Tolle is just one of thousands of blind Americans who have benefitted from the Randolph-Sheppard Act, a law whose 75th anniversary was recognized in January
by a memorandum from President Barack Obama, encouraging more federal agencies to participate.
If you’ve ever bought snacks or beverages in a post office, courthouse, military base or any other federal agency, chances are you’ve supported blind business
owners.
Tolle’s business, like hundreds of other entrepreneurs in the program called Business Enterprise, consists of vending machines adjacent to rest areas on
interstate and secondary highways.
Under the law, priority is given to blind entrepreneurs in food-service facilities on government properties and, since 1982, vending machines at highway
rest areas. About 40 enterprising individuals in Ohio service the machines that dispense coffee, beverages, snacks and ice cream at rest areas up and down
our major and minor corridors. They buy the supplies, fill the machines, buy their own vehicles to transport goods and equipment, hire others to drive
those vehicles, pay all the necessary taxes for self-employment and balance their own books.

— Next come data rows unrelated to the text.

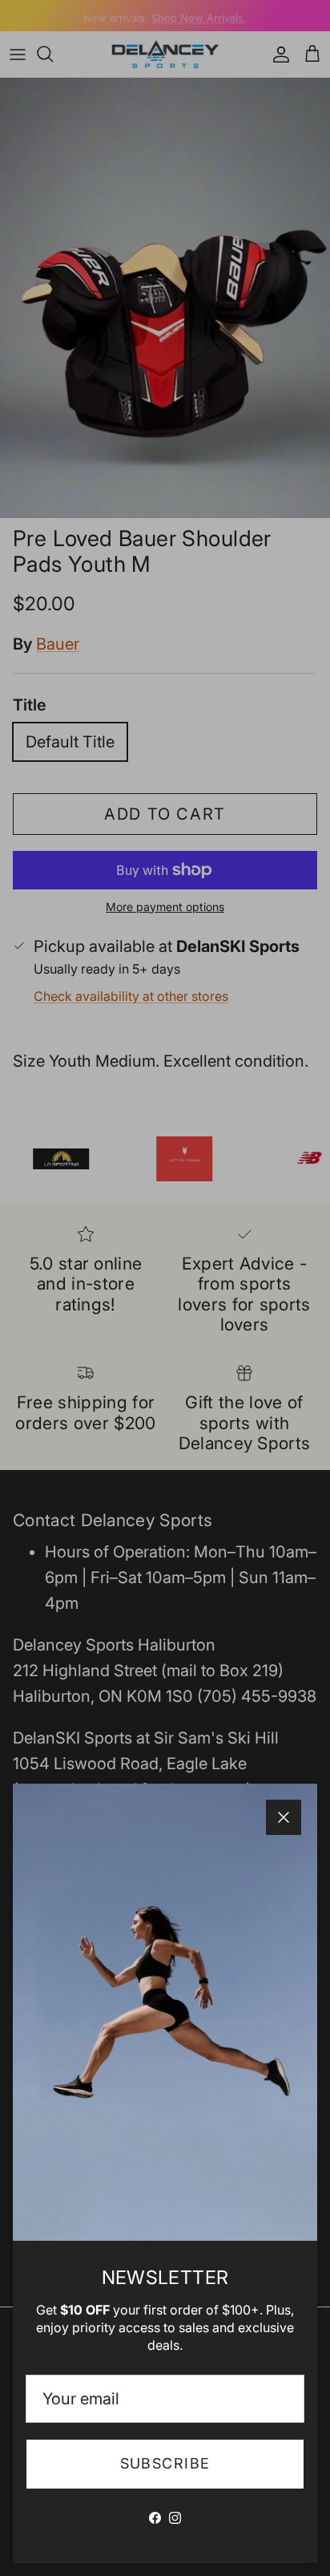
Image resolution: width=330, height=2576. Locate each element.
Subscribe (165, 2463)
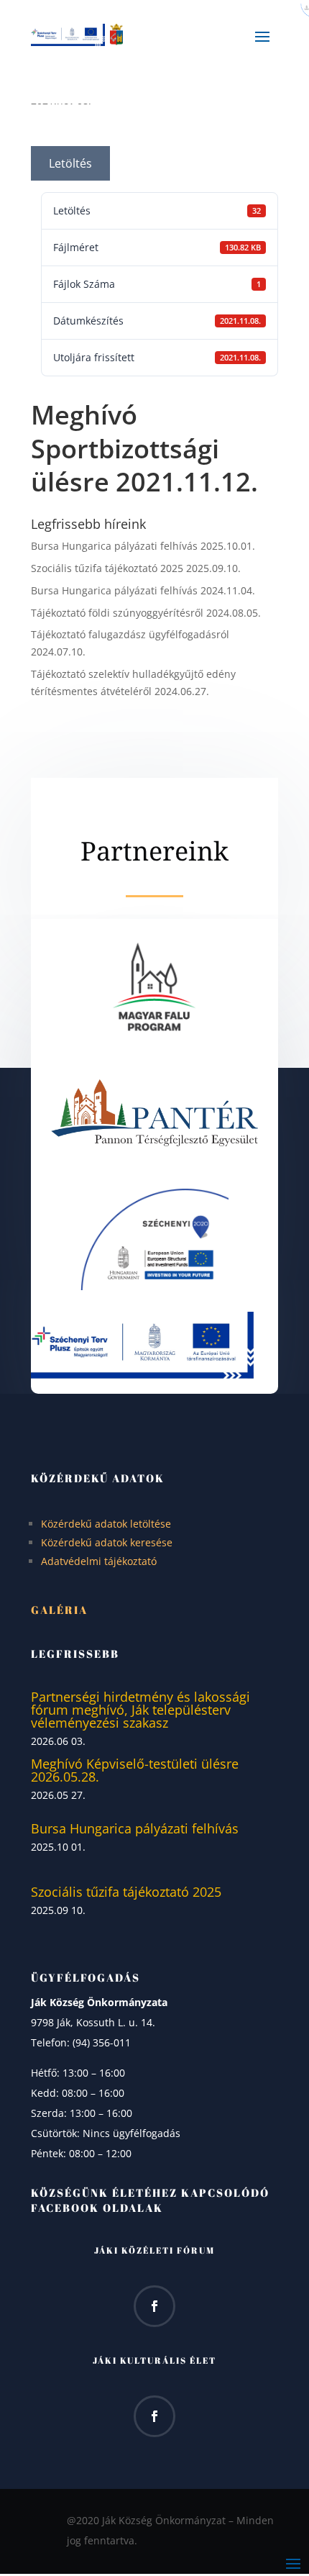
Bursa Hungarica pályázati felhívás (114, 546)
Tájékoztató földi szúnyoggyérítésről (117, 613)
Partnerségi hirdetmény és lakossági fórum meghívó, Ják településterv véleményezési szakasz (140, 1709)
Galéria (59, 1609)
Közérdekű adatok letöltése (106, 1523)
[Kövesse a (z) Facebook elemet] (154, 2306)
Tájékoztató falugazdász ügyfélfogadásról (130, 634)
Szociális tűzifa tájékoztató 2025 (107, 568)
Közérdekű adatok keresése (106, 1542)
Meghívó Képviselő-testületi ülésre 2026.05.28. (135, 1770)
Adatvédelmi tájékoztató (99, 1561)
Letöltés (70, 163)
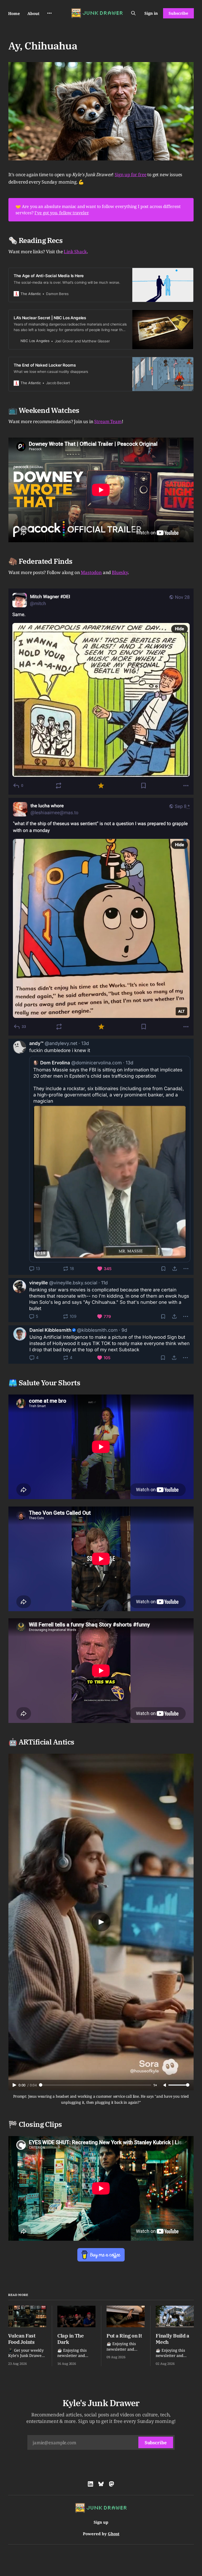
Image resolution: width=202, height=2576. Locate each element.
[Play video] (101, 1922)
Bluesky (120, 572)
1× (155, 2085)
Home (14, 13)
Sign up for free (130, 174)
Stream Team (108, 421)
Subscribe (178, 13)
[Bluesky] (101, 2484)
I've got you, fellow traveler (61, 213)
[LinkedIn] (90, 2484)
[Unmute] (165, 2085)
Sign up (101, 2522)
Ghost (113, 2533)
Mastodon (91, 572)
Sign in (151, 13)
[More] (49, 13)
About (33, 13)
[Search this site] (133, 13)
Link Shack (75, 252)
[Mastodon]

I spoke with several of those Ohio business owners last week, and there were definite refrains in every conversation. They love the work they do. They take
pride in providing a service to the public. And they are terrified that an amendment to the surface-transportation bill, Senate Bill 1813, proposed by
Sen. Rob Portman could have devastating consequences.

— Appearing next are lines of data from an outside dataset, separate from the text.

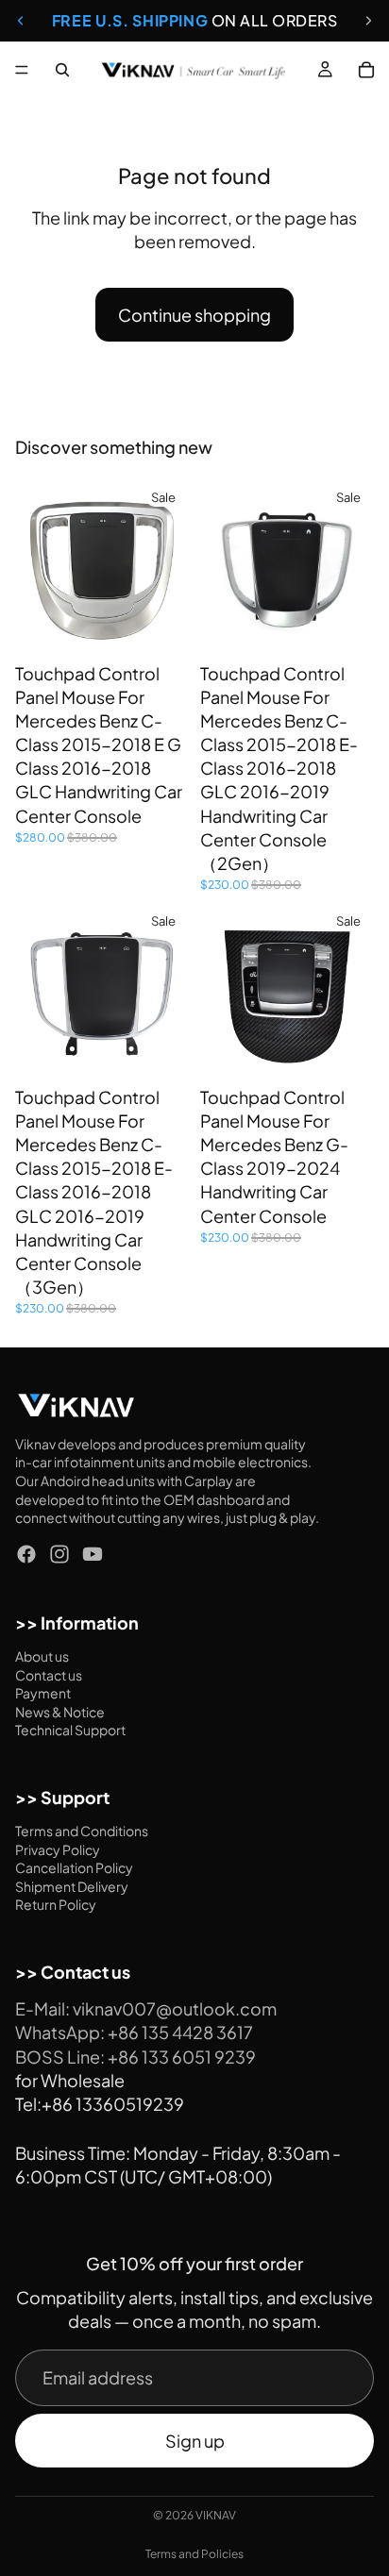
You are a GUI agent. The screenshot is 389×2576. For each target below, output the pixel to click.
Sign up (195, 2440)
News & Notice (60, 1711)
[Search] (62, 70)
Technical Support (70, 1730)
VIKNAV (215, 2515)
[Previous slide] (21, 21)
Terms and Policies (194, 2554)
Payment (43, 1692)
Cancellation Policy (74, 1868)
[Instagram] (59, 1554)
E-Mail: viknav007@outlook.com (146, 2009)
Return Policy (55, 1905)
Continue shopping (194, 315)
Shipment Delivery (71, 1886)
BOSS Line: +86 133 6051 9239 (135, 2056)
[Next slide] (368, 21)
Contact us (48, 1674)
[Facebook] (26, 1554)
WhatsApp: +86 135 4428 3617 (134, 2033)
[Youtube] (92, 1554)
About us (42, 1656)
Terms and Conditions (81, 1830)
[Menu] (21, 70)
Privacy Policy (57, 1849)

If approved, the amendment would render the highways open country for commerce. Historically, commerce on interstate and secondary highways has been permitted
only in the form of the vending machines operated by blind and visually impaired merchants.

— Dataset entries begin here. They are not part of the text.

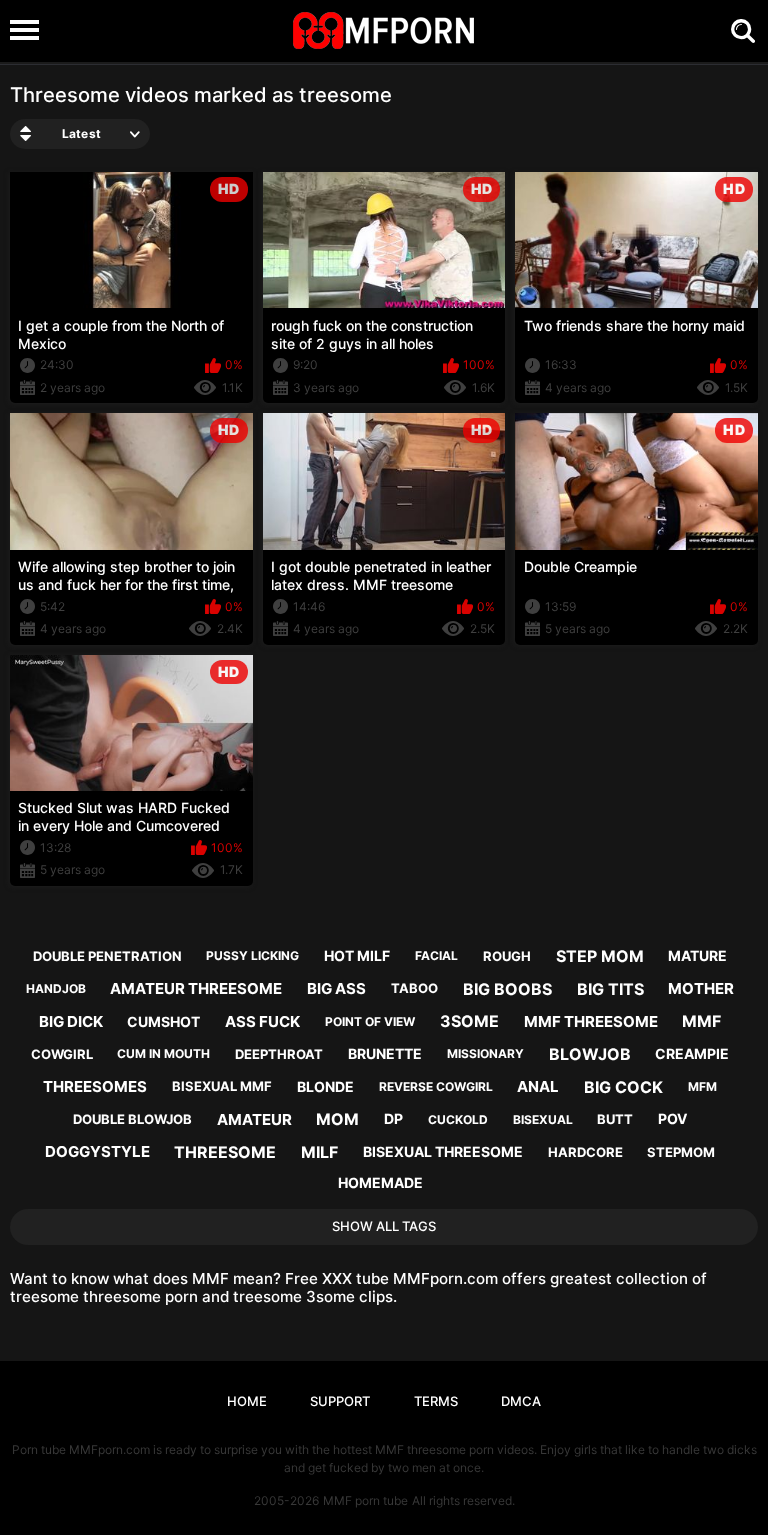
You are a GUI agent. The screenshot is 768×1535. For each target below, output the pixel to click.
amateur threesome (196, 988)
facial (436, 955)
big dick (71, 1021)
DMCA (521, 1401)
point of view (370, 1021)
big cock (623, 1087)
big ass (336, 988)
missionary (485, 1053)
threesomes (95, 1086)
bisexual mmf (222, 1086)
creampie (692, 1053)
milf (319, 1152)
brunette (385, 1053)
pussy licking (252, 955)
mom (337, 1119)
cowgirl (62, 1054)
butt (615, 1119)
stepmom (681, 1152)
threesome (225, 1152)
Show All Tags (384, 1226)
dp (393, 1118)
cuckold (458, 1119)
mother (701, 988)
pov (672, 1118)
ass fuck (262, 1021)
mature (697, 955)
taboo (414, 988)
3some (469, 1021)
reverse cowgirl (436, 1086)
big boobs (507, 989)
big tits (610, 989)
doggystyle (97, 1151)
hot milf (357, 955)
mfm (702, 1086)
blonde (325, 1086)
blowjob (590, 1054)
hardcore (585, 1152)
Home (247, 1401)
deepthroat (279, 1054)
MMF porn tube (365, 1500)
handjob (56, 988)
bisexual (543, 1119)
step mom (600, 956)
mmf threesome (591, 1021)
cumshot (163, 1021)
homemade (380, 1182)
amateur (254, 1119)
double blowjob (132, 1119)
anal (538, 1086)
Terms (436, 1401)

The National Federation of the Blind, the National Restaurant Association and the National Association of Truck Stop Operators are just a few of the many
organizations representing both business and disability sectors who are vehemently opposed to any change in the law.
Brendan Flanagan, a spokesman for the National Restaurant Association, said, “This legislation threatens private businesses of all sizes and their employees
who rely on drivers exiting the highway in order to purchase food and conveniences. .?.?. It is anti-competitive and will kill jobs.”
Julie Russell, president of the Ohio Blind Vendors, says that even though her own business is a bank of machines at the Ohio Department of Job and Family
Services, the proposed legislation would have a negative impact on her and others whose businesses are not on the highways.
Everyone in the program pays a percentage of profit into the statewide fund, operated by the Bureau of Services for the Visually Impaired, which is used
for training, maintenance and repair.
Because the rest-area businesses are among the most profitable, those operators pay a much larger share into the statewide pool, thus enabling smaller businesses
such as Russell’s to stay in operation.
“It sounds like we’re just a small number of people,” Tolle said, “but many of the vendors have other employees, both with and without disabilities, and
then there are all those people who are hired on a different contract to clean and empty the trash.”
He is referring to the scores of people, many with developmental disabilities, who are hired for cleaning and general maintenance in the rest areas, whose
jobs depend on the status quo.
An unemployment rate of nearly 70 percent among people with disabilities is something of a national disgrace. The Randolph-Sheppard Act was a big step forward
75 years ago and is one of the smartest things we’re doing to alter that reality. To create any law with the potential to displace hundreds of gainfully
employed people with disabilities — people who are providing a service and taking pride in the work they do — well, it just doesn’t make sense.
Deborah Kendrick is a Cincinnati writer and advocate for people with disabilities.